Ralph Vaughan Williams: Pan's Anniversary

Ralph Vaughan Williams: Pan's Anniversary

ALBCD 054 (Albion Records, CD)

FIRST RELEASE (17 June 2022)

Playing time: 71'48"
Tracks: 26
Booklet pages: 36
Main country of recording: United Kingdom
Reviewer: Gerald Fenech
Review of Ralph Vaughan Williams: Pan's Anniversary published on 12 August 2022

Mary Bevan, soprano
Sophie Bevan soprano
Jess Dandy, contralto (Nymphs 1, 2 and 3)
Timothy West, speaker (Shepherd)
Samuel West, speaker (Fencer)
Johnny Herford, baritone (track 22)
Choir of Clare College, Cambridge
Graham Ross, chorus master
Britten Sinfonia
Thomas Gould, leader
William Vann, musical director

1-21 Ben Jonson's masque 'Pan's Anniversary', as adapted for the Shakespeare Birthday Celebration at Stratford-upon-Avon, Easter Monday 1905, with incidental music by Ralph Vaughan Williams and additional arrangements by Gustav Holst

Ralph Vaughan Williams:

22 Margery Wentworth

23 Peace, Come Away

24 To Sleep! To Sleep!

Thomas Tallis:

25 Why Fum’th in Sight (from Archbishop Parker's Psalter)

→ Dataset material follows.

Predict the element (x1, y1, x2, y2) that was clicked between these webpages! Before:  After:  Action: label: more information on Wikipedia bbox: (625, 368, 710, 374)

Ralph Vaughan Williams, arranged for voices and strings by Timothy Burke:

26 Fantasia on a Theme by Thomas Tallis

Recorded 15-16 September 2021 at Henry Wood Hall, London, UK.

First, Ben Jonson’s masque Pan's Anniversary, as adapted for the Shakespeare Birthday Celebration at Stratford-upon-Avon, with incidental music by Ralph Vaughan Williams. At the heart of the music are four great Hymns to Pan for three female soloists, chorus and orchestra. Time was short, so Vaughan Williams delegated some of the dance arrangements (based on traditional tunes) to his friend Gustav Holst. The work was performed just once, on Easter Monday 1905 and was reconstructed for this recording. It is a great privilege to hear this music for the first time in 117 years, and we have recreated both words and music as heard in the 1905 outdoor production. There are two spoken parts, played by Timothy West and Samuel West. The soloists Mary Bevan, Sophie Bevan and Jess Dandy are joined by the Choir of Clare College, Cambridge, and Britten Sinfonia under the baton of William Vann. Thomas Gould, the leader of Britten Sinfonia, plays some dances arranged for solo violin, and violin with side-drum. Peace, Come Away and To Sleep! To Sleep! are two settings of poems by Tennyson that Vaughan Williams made when he was a student. They have been orchestrated and edited by the composer Christopher Gordon, who also orchestrated Margery Wentworth, a much later setting of poetry by John Skelton. This belongs to the same period (~1935) as Five Tudor Portraits, but I believe it to be a surviving fragment of a quite separate abandoned work, rather than a discarded Portrait. The baritone soloist in Margery Wentworth is Johnny Herford. Finally, Timothy Burke made an arrangement of the Fantasia on a Theme by Thomas Tallis for voices and string octet as an innovative lockdown project. This is the first full recording with the choir (of thirty-nine) and octet under one roof. The words set in the Fantasia were taken from the English translation of Psalm 65 from Archbishop Parker's Psalter, the source for Tallis's original setting, which is also heard on the disc.